犬の皮下腫瘍サイズ測定に対する信頼性と一致性

Inter- and Intra-rater reliability and agreement in determining subcutaneous tumour margins in dogs.

Ranganathan B, Milovancev M, Leeper H, et al. Vet Comp Oncol. 2018 Mar 1. doi: 10.1111/vco.12394. [Epub ahead of print]
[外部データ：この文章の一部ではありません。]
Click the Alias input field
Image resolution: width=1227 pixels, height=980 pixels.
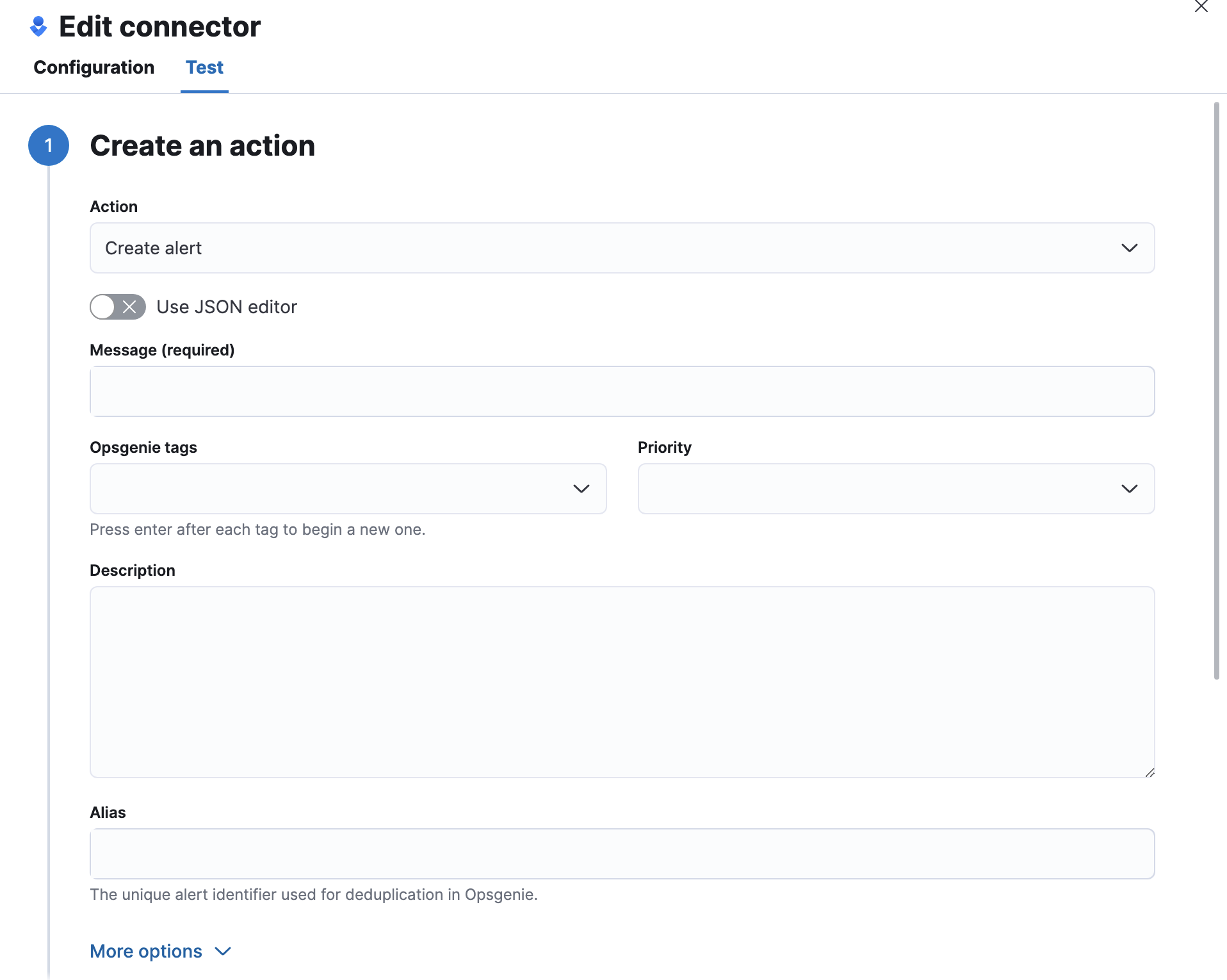621,854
この前向き研究の目的は、イヌの局所浸潤性の皮下悪性腫瘍のノギスによる測定の一致性と信頼性を評価することであった。4人の評価者が、鎮静前および鎮静後の3回の無作為化盲検測定試験中に、11人のクライアントのイヌから12の皮下腫瘍(軟組織肉腫7匹および5匹の肥満細胞腫瘍)の最長径を測定した。評価者間および評価者内の信頼性は、級内相関係数(ICC)を用いて評価し、一致度はBland-Altmaの散布図を用いて評価した。評価者間および評価者内の信頼性は良好であり、それぞれ(ICC範囲は0.8694-0.89520)と(ICC範囲は0.9720-0.9966)で優れていた。一致度の計算のために、演繹的に臨床的に関連する一致度として10mmが限界として設定された。 評価者間では15.9~55.6mmの長さで一致せず、評価者内では11.9~28.1mmの長さで一致しなかった。測定試行写真のレビューでは、ノギスの向きが頻繁に変化するということが鎮静前/後の症例の9/12(75%)および8/12(67%)で生じていた。評価者間測定値の標準偏差とノギスの方位変化またはBCSとの間に有意な相関は見られなかった。これらの知見は、獣医師が、腫瘍の肉眼的辺縁を決定する上で一致性が不十分であるかもしれないということを示唆しており、不十分な一致性は腫瘍のステージングや治療への反応の評価や外科的マージン計画においてバイアスと不一致を招くと考えられる。

コメント

体表の腫瘍やリンパ節の測定は確かに難しいことが少なくない。本研究の意義としては、腫瘍切除の際のマージン決定のためだけでなく、予後予測や治療効果判定のためにも重要であろう。